Originally published in 1998, Gary Kinder’s Ship of Gold in a Deep Blue Sea recounts Tommy Thompson’s search for the SS Central America, a sidewheel steamer carrying nearly 10 tons of gold from the gold rush in California to New York. Sunk in 1857 during a hurricane its location remained a tantalizing puzzle until the 1980’s when Thompson and the salvage company Columbus American Discovery group located the ship in nearly 8,000 feet of water off the South Carolina coast. At that time the equipment didn’t exist to recover treasure at that depth which required Thompson and his team to manufacture a Remotely Operated Vehicle that would work in depths never before attempted. In a field fraught with fierce rivalry, secrecy, deceit and massive egos Thompson managed to verify the authenticity of the wreck, build a working prototype ROV, excavate, and ultimately recover some of the millions of dollars worth of gold bars and coins that were part of the cargo. Recent news announcements regarding efforts to bring up the remaining gold still at the wreck site have returned the ship of gold to the spotlight. Kinder’s book deftly weaves together the history of the Central America and its tragic end with the backstory of one man’s obsession in finding and recovering its phenomenal treasure. — Jen Canfield
An 1857 steamer loaded with gold is sunk during a hurricane. . .In the 1980s a young treasure hunter goes after the gold. . .All 21 tons. A techno-thriller from 2 centuries. — Bill Lewis
Originally published in 1998 and a best seller in its hardcover and paperback publications, Gary Kinder's Ship of Gold in the Deep Blue Sea
tells the story of the sinking of the SS Central America, a side-wheel steamer carrying nearly six hundred passengers returning from the California Gold Rush, two hundred miles off the Carolina coast in September 1857. Over four hundred lives and twenty-one tons of California gold were lost. It was the worst peacetime disaster at sea in American history, a tragedy that remained lost in legend for over a century.

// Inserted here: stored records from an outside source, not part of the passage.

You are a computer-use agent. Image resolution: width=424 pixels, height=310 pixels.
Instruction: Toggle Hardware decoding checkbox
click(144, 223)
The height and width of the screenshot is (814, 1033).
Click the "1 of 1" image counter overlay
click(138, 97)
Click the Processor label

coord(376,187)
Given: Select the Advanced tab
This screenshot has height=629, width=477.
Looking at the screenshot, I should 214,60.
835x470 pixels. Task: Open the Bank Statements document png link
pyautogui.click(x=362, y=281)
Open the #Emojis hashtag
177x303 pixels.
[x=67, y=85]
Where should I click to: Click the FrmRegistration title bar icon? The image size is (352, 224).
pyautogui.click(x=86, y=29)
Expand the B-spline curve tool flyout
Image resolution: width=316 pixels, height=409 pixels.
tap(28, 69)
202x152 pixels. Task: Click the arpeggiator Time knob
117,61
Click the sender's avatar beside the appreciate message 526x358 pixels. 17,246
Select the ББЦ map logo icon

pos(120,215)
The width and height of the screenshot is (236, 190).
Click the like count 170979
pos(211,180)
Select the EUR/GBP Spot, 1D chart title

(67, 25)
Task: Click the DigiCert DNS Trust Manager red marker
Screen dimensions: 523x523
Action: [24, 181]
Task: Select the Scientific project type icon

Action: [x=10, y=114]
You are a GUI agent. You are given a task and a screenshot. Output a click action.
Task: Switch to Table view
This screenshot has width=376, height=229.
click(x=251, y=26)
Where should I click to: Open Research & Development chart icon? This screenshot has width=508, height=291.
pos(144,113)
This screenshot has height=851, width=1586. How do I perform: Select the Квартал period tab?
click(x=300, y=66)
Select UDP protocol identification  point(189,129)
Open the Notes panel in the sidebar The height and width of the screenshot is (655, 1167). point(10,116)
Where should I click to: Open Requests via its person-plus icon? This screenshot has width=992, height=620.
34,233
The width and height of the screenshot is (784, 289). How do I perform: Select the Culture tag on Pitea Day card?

In the 1980s, a young engineer from Ohio set out to do what no one, not even the U.S. Navy, had been able to do: establish a working presence on the deep ocean floor and open it to science, archaeology, history, medicine, and recovery. The SS Central America became the target of his project. After years of intensive efforts, Tommy Thompson and the Columbus-America Discovery Group found the Central America in eight thousand feet of water, and in October 1989 they sailed into Norfolk with her recovered treasure: gold coins, bars, nuggets, and dust, plus steamer trunks filled with period clothes, newspapers, books, journals, and even an intact cigar sealed under water for 130 years. Life
magazine called it "the greatest treasure ever found."
Gary Kinder tells an extraordinary tale of history, human drama, heroic rescue, scientific ingenuity, and individual courage. Ship of Gold in the Deep Blue Sea
is a testament to the human will to triumph over adversity. It is also a great American adventure story of the opening of Earth's last frontier.